[Task material Boundary: Start]

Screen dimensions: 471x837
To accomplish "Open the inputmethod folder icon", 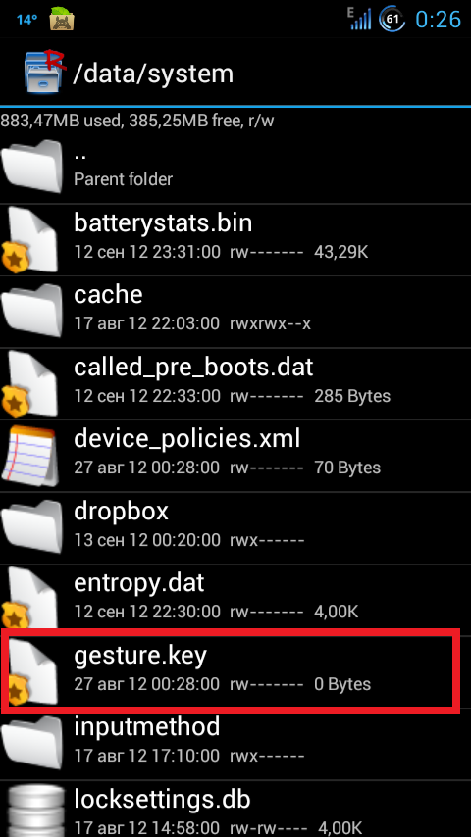I will (x=32, y=743).
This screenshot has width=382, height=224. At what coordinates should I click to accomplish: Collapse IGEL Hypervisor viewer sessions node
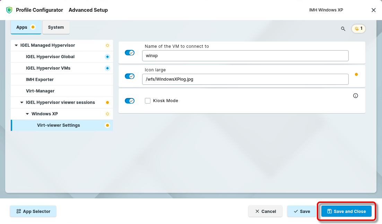point(22,102)
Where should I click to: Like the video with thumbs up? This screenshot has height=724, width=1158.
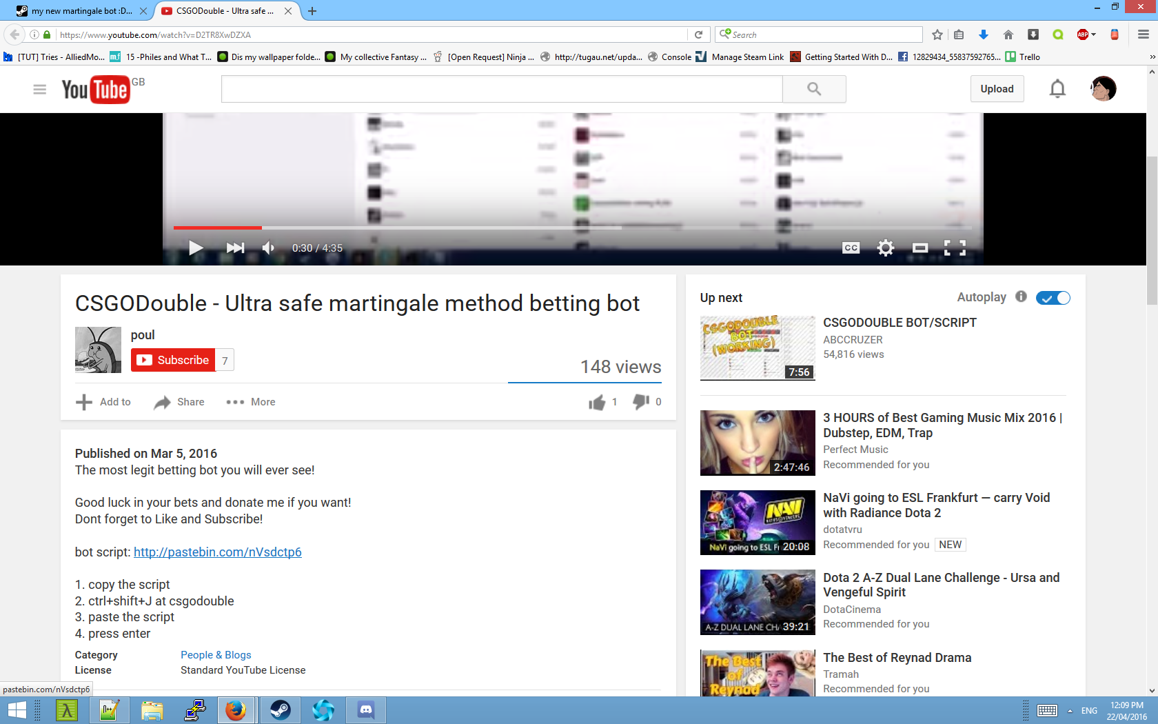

[Task material Boundary: End]

Aim of the task: Print, please, exactly the lines from the one holding "This screenshot has width=382, height=224." through the final line of the data, both included, while leaving out each picture.

Exercise response:
This screenshot has width=382, height=224. At what coordinates should I click to accomplish: Collapse IGEL Hypervisor viewer sessions node
point(22,102)
Where should I click to: Like the video with thumbs up? This screenshot has height=724, width=1158.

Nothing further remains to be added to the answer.